I told Carl that I would check with Wolfe and get a decision, probably later today. He gave a thumbs-up, and the three of us descended the stairs to the front hall, where we said good-bye and I let them out.

Wolfe can be a trouper when times are tough, I’ll give him that. It was only 11:04 when he strode into the office, and he wasn’t even breathing hard from the mind-boggling exertion of walking down three flights. He placed a raceme of Phalaenopsis in the vase on his blotter and dipped his head in my direction but did not say “Good morning,” since we already had seen each other earlier. I got up from my chair and walked to his desk, laying the estimate in front of him. He picked it up, pressed his lips together, and set it down. “Pfui. Exorbitant.”

“Pfui, indeed,” I agreed. “You’re the only one who ever uses the elevator. Didn’t it seem to you that the thing was getting pretty rickety?”

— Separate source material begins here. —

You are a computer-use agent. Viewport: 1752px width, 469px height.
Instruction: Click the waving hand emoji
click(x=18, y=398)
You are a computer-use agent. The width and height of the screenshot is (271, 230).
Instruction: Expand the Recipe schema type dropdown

Wolfe shrugged away the question, ringing for beer.

“The work will take two weeks, maybe a little more, beginning early next week, or so the guy who was here thinks,” I went on. “Do you want me to get a second estimate?”

“Would it be appreciably different?”

“Probably not. This outfit has a top-flight reputation, the best in the city — or at least they did. The reason we called them originally, you may remember, was that I checked with a high roller Lon Cohen knows who’s in real estate, and he recommended them. But that was several years back, although we’ve used them for minor repairs three or four times since without any problems. I can do some calling around to see if they’re still well-thought-of.”

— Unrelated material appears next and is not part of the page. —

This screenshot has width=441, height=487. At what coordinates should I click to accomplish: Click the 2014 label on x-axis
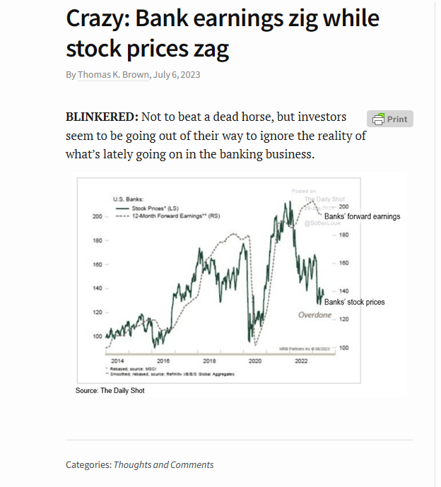(x=117, y=361)
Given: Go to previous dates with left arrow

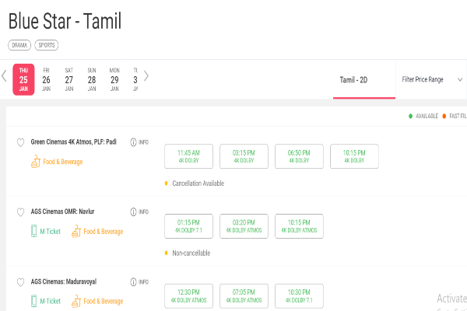Looking at the screenshot, I should tap(4, 76).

“No,” Wolfe responded, holding up a palm. “Proceed.” I did, and when I called them to give the go-ahead, the still-sleepy voice at the other end promised that a crew would be on the job Monday morning, “no later than eight-thirty.” I reminded Wolfe that I would be on my way to Indiana on Monday and asked if he’d like me to get either Saul Panzer or Fred Durkin to fill in for me at the desk, as has been the case sometimes when I’ve gone out of town. “How long will you be gone?” he asked.

“That is a question I should be tossing at you,” I said with a smile. “It all depends on what you expect me to accomplish while I’m there.”

“Your notebook,” he grumbled. “Instructions.”